E-Discovery in Cloud: Security Issue and Compliance Gaps

E-discovery serves as a reliable method for organizations in accumulating, preserving and organizing data for legal and regulatory compliance. However, advancements in technologies such as containers have invoked security and compliance gap into the prolonged reliability of e-discovery platforms during cloud migrations.

E-discovery embraces the organizational processes, with the help of which a company or its legal counsel could search, recover and preserve digital information as significant evidence.

Continuous improvement and innovation have made e-discovery industry costly, with many companies investing millions for in-house solutions, enabling them to implement e-discovery effectively and minimize their legal fees. A number of these businesses and their e-discovery vendors are expanding their corporate e-discovery platforms for more efficient business processes, decreased costs and enhanced ROI on those platforms.

Unfortunately, the companies which opt containerized data storage—along with their e-discovery platforms—need to prove the continuity and stability of data integrity and security across databases and programs. The present data governance programs are struggling to maintain compliance and security. Also, they are expected to further adjust and transform during a cloud migration.

Cloud Computing, Containers and Orchestrate

Containers could be as small as 10MB in size, which greatly minimizes the hardware and software resources needed to drive applications and data services while being utilized as a migration source toward cloud computing. Intricate applications are distributed between containers and shared across third-party cloud servers, residing in a corporate firewall or an internet-connected device.

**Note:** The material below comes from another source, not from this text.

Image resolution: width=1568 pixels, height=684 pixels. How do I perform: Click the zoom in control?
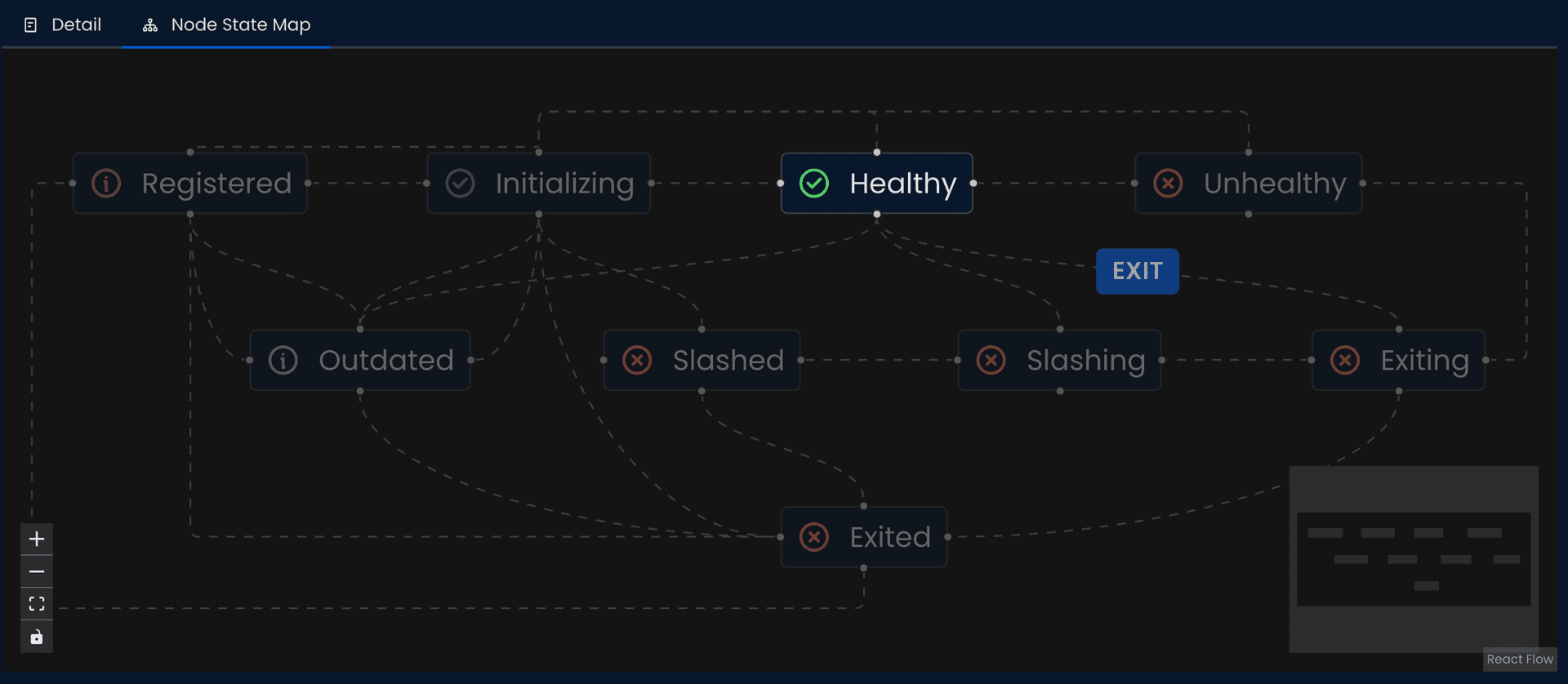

The software can automatically sequence the containers into an integrated pattern when there is a need for an integrated operation for a defined process. On the completion of the designated process, software disassembles the containers.

Such orchestration is highly profitable for an organization, as it provides immediate availability of the company’s software, hardware and data resources when they are required for certain processes. Containers along with the orchestration have improvised the working capability of virtual machines (VMs) through enabling multiple applications without requiring multiple copies of the core OS.

Containers highly increase the efficiency of the orchestration process through distributing and storing huge databases, which simplifies the selection of specific data sets and the occasional use of that data. The storage containers could be shared, organized and orchestrated from any device or networked location.

E-Discovery in Cloud Initiating New Compliance and Security Issues

Companies are always striving to discover, re-create and test the authenticity of stories, which is possible through constant exploration across their stored digital information. With the e-discovery platform, every data byte is stored, whether it’s highly sensitive or an ordinary piece of information.

Organizations are utilizing e-discovery platforms for corporate and legal battlegrounds. From the early ’90s, many nations and U.S. courts have accepted the importance of electronic information and declared it an essential source of evidence. For instance, companies must have proof of their truth and they must recover it. In the boardroom, during internal investigations, when negotiating with unions and work councils, when licensing applications and when performing information security breach forensics, companies must execute e-discovery to accumulate and organize relevant data.

As integral and important as e-discovery platforms are, however, there are security and compliance issues that must be met with regards to the cloud and data containerization. Keep in mind:

  • Containers could serve as new attack vectors. When using e-discovery in lawsuits, containers initiate the burden to prove the recovered data has not been corrupted or exploited by hacking or any other illegitimate internal manipulation.
  • Databases that were integrated and secured previously are now divided and dispersed. However, it is important that the design documentation and execution logs are showing that the data has sustained integrity and authenticity.
  • Present-day data governance programs require further adaption. But unlike the requirement, data governance programs are struggling to become aligned with the older enhancements such as mobile devices and third-party digital storage. Initiation of new indexing schemes, information directories and storage practices are necessary across the containerized data sets.